# Sierra Sound or Phoenix Sound



## Terry Jackson (Jan 4, 2008)

Does anyone know if Sierra sound units #831027 and #831046 might still be available for sale somewhere for a USA SD70? If Not is the Phoenix sound unit the next choice?

Terry Jackson


----------



## Nicholas Savatgy (Dec 17, 2008)

I have Phoenix sound in my sd-70s OOOOOOOOO so SWEET........


----------



## Dan Pierce (Jan 2, 2008)

If using DCC, there are decoders for under $200 that come with sound and engine control of motor, smoke and lights. 

Phoenix sound units are programmable and sound great, but you only get sound, no motor/smoke or light control. 

Look at the specs for the Zimo 690S, programmable and lots of features for light control. 

MRC has a unit, but it is not programmable and is rated at 21 volts max.

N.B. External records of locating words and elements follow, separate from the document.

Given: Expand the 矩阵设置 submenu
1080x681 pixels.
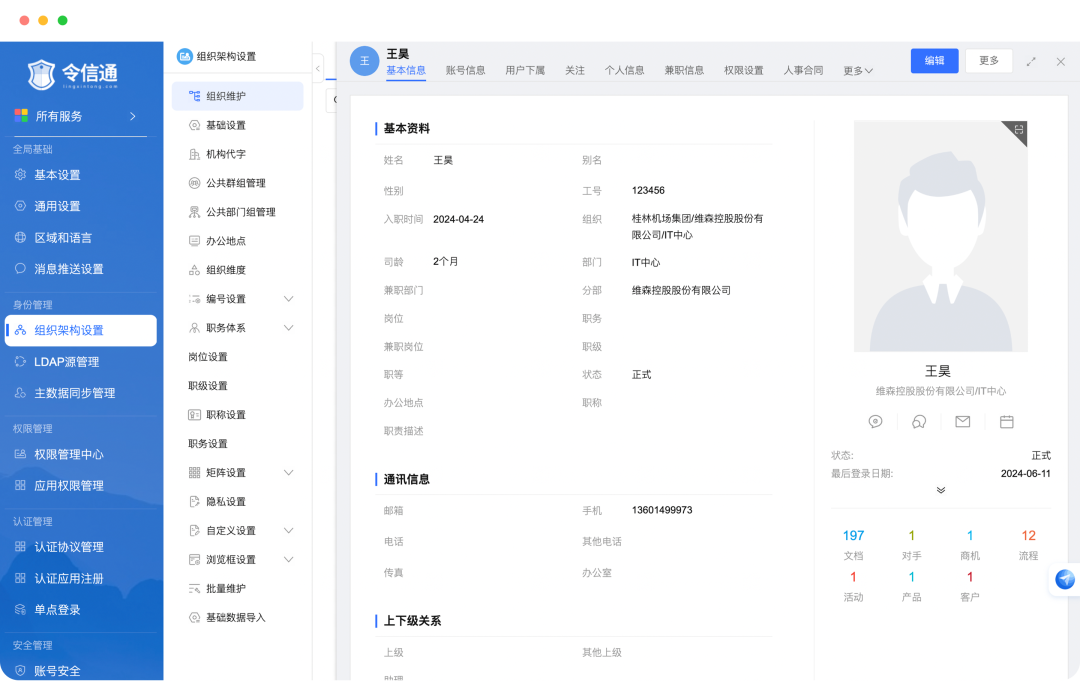Looking at the screenshot, I should coord(289,472).
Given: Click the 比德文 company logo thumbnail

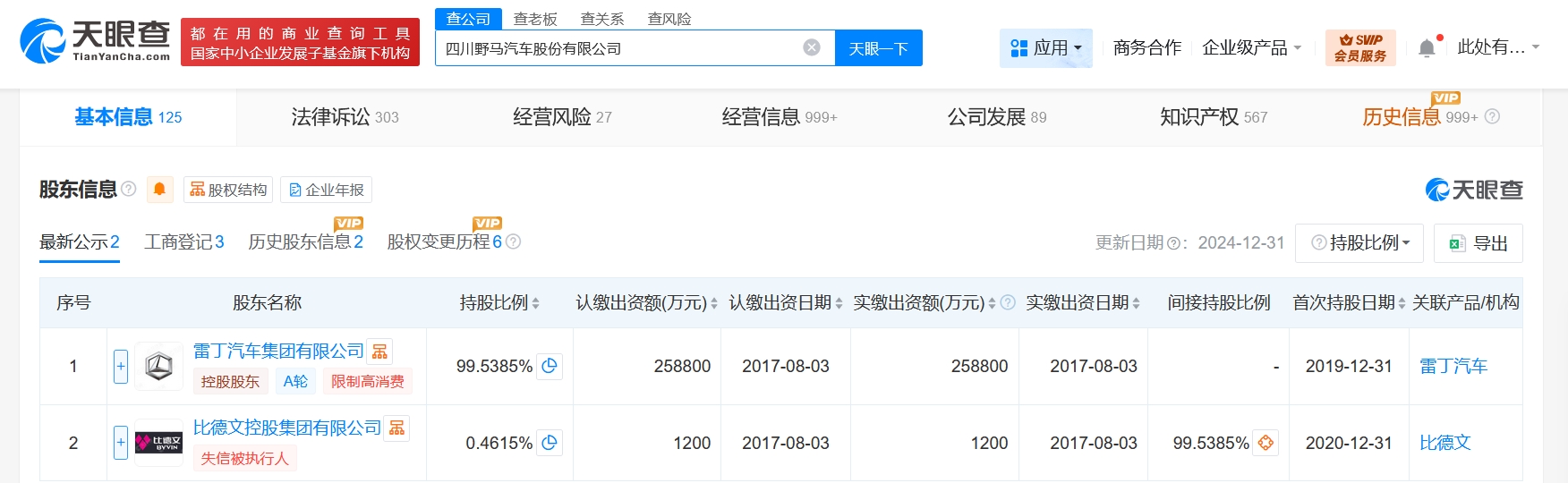Looking at the screenshot, I should [x=158, y=443].
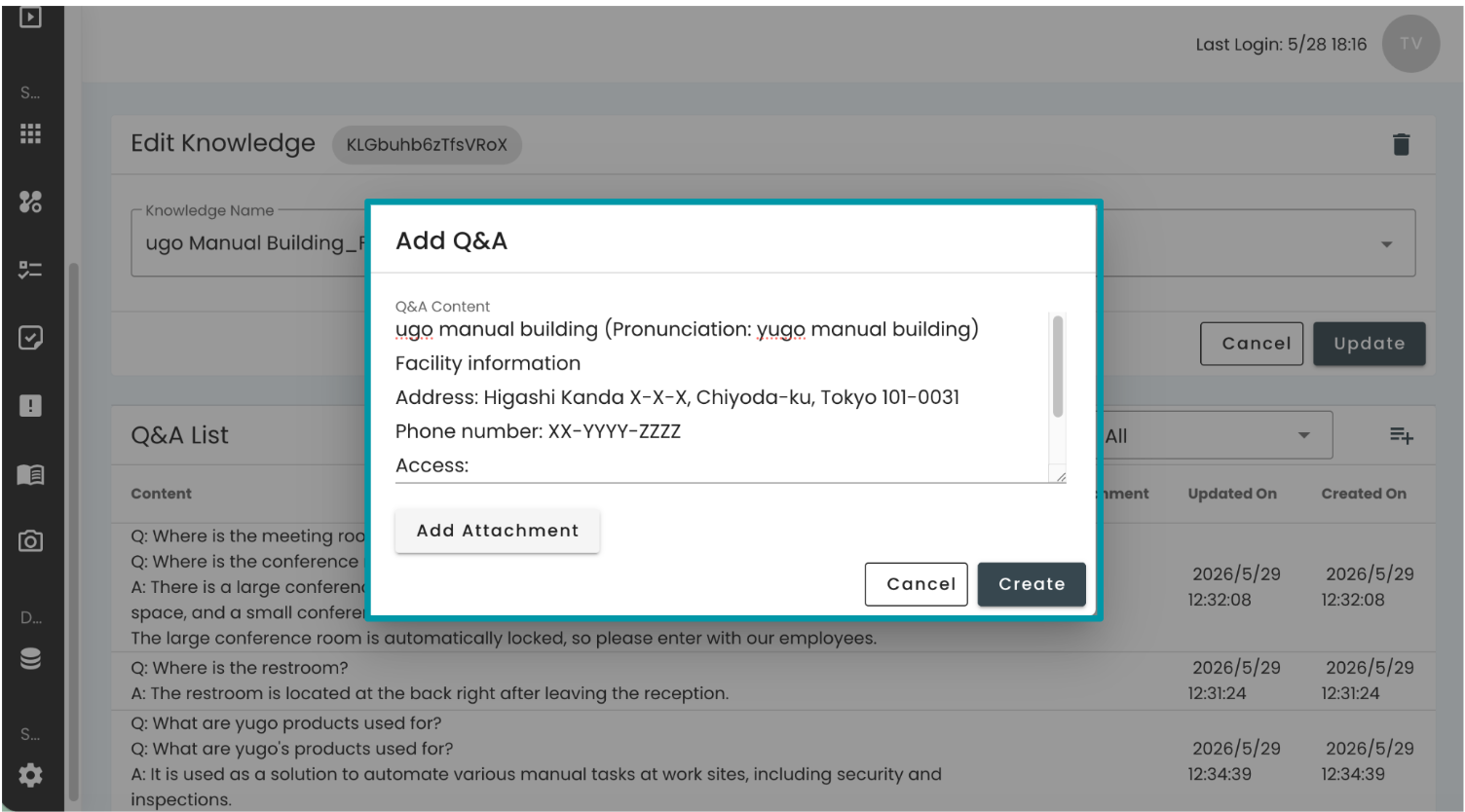Click the four-circles icon in sidebar
Screen dimensions: 1465x812
pos(30,202)
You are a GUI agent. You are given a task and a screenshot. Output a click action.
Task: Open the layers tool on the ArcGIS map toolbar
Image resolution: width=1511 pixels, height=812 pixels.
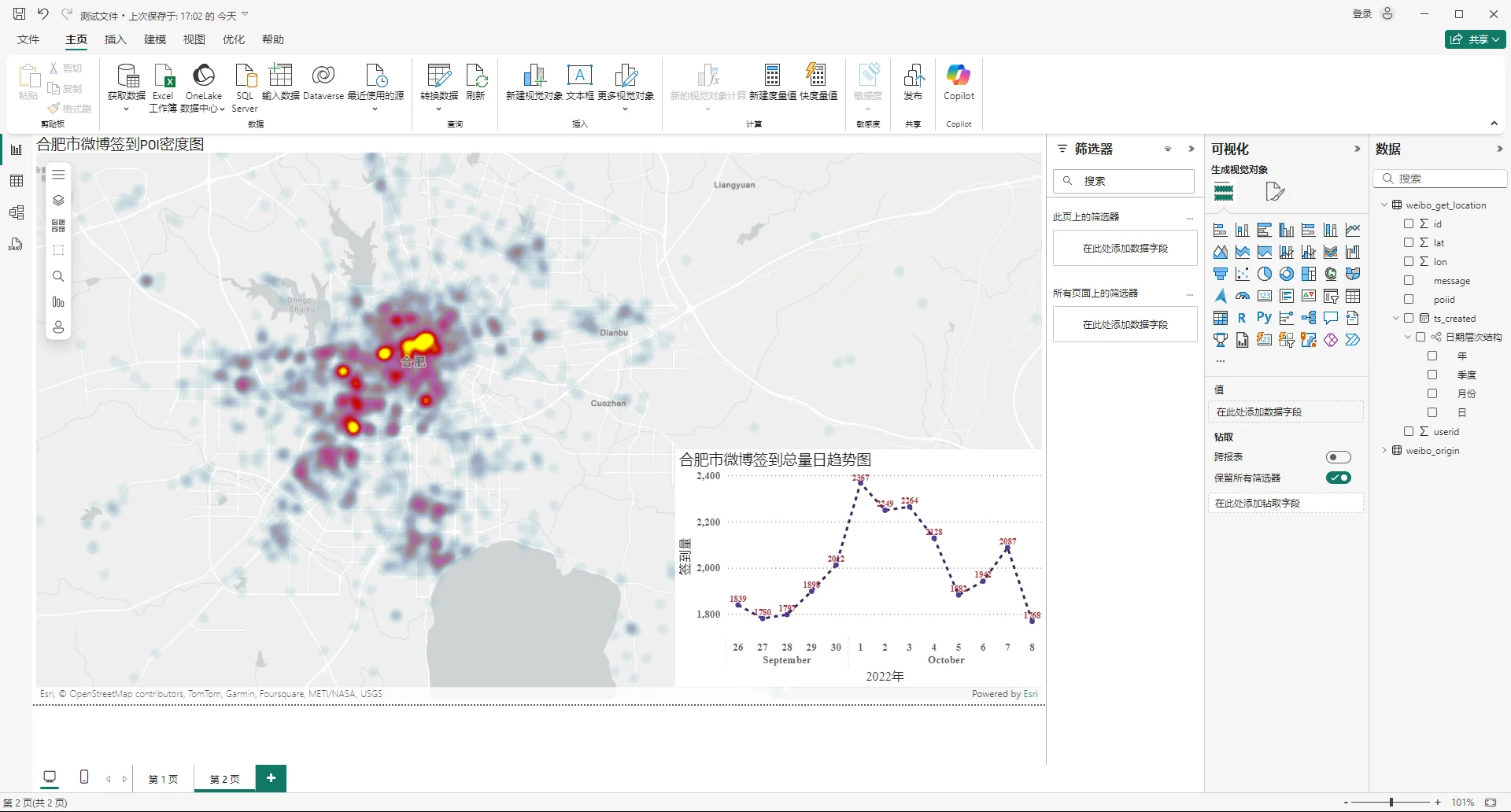[58, 200]
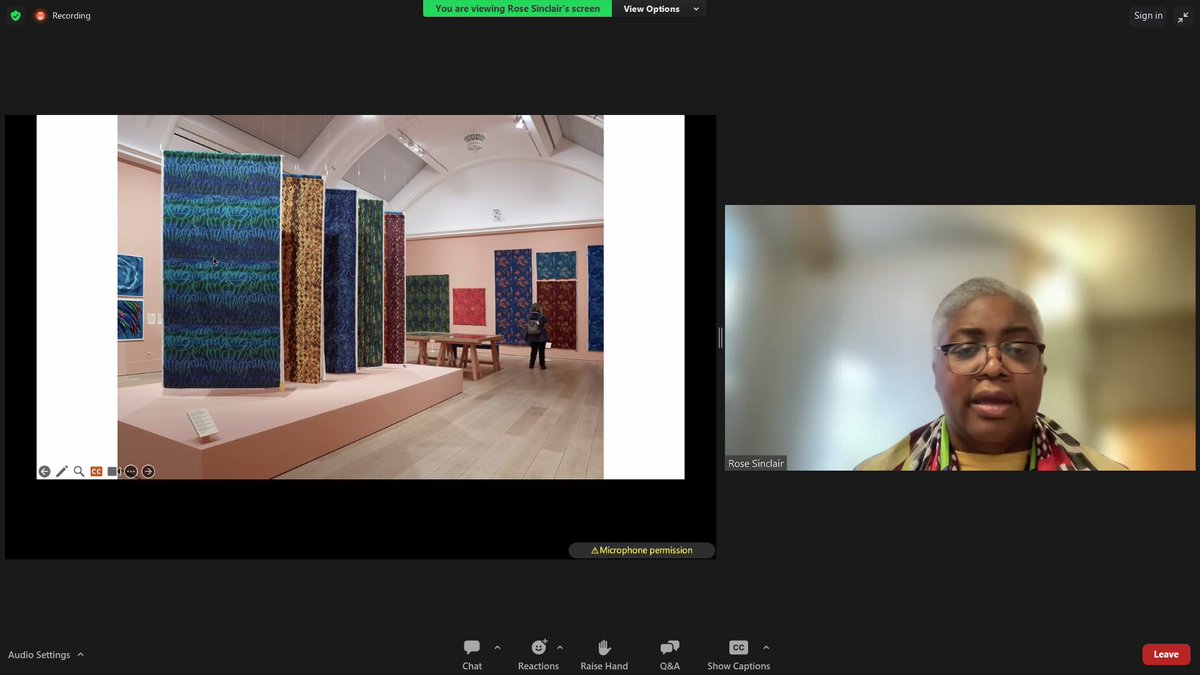Sign in to Zoom
Viewport: 1200px width, 675px height.
click(x=1147, y=16)
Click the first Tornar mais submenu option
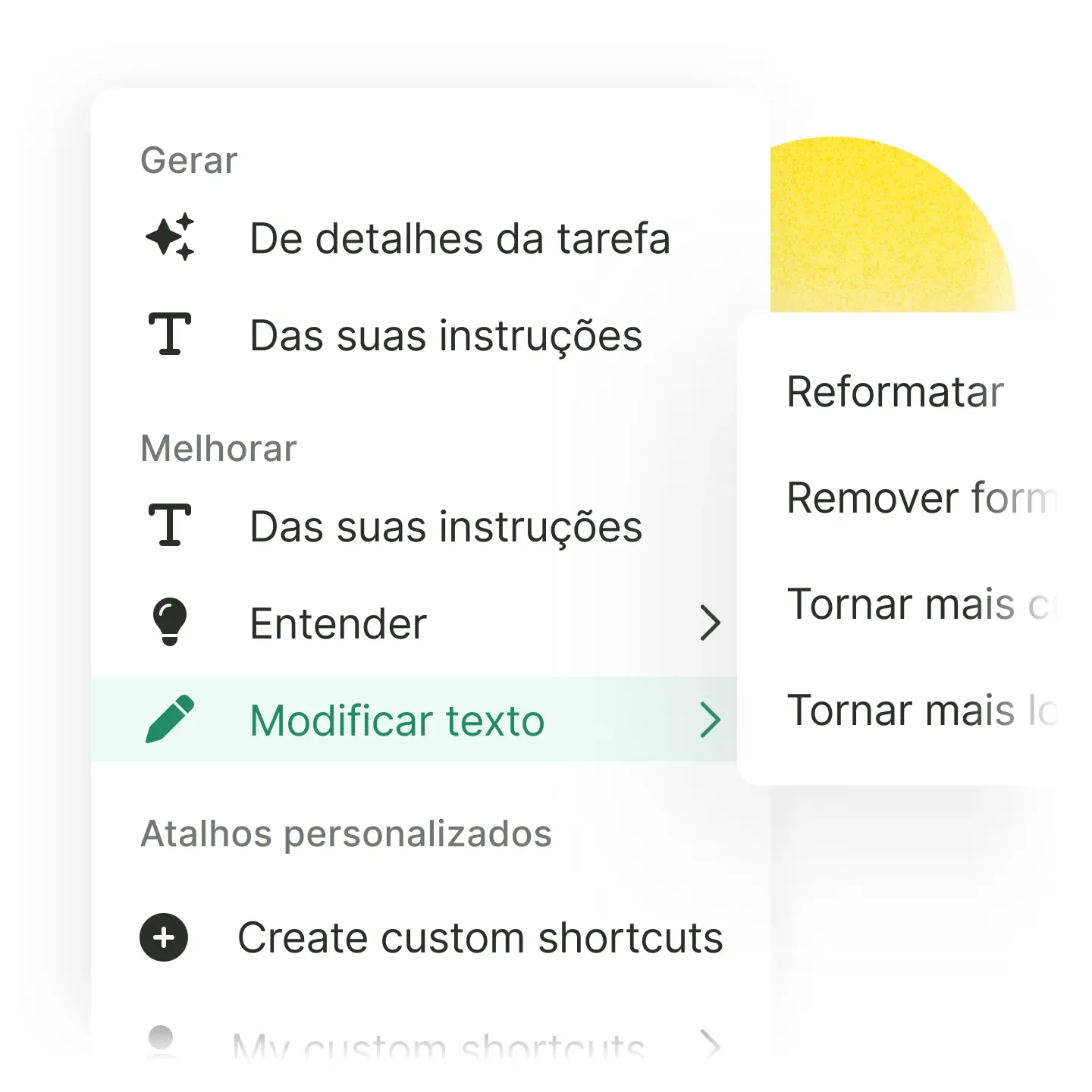The image size is (1092, 1092). coord(921,604)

Many supplies are 24 volts or higher for our garden railways and that would stress that unit, or make it burn up/fail.


----------



## Ward H (Jan 5, 2008)

Terry, 
I hear the SS cards are getting scarce. I did see a few on E-bay lately. Not sure if they are the sound you want. 
As Dan said, the Phoenix sound units are programmable. That allows you to put the board in your SD-70 and later you can move it to a BigBoy steam loco. Just re program it and you are all set. And they work well with PWC.


----------



## Stan Cedarleaf (Jan 2, 2008)

Hi Terry.... I just sent you an a private message...


----------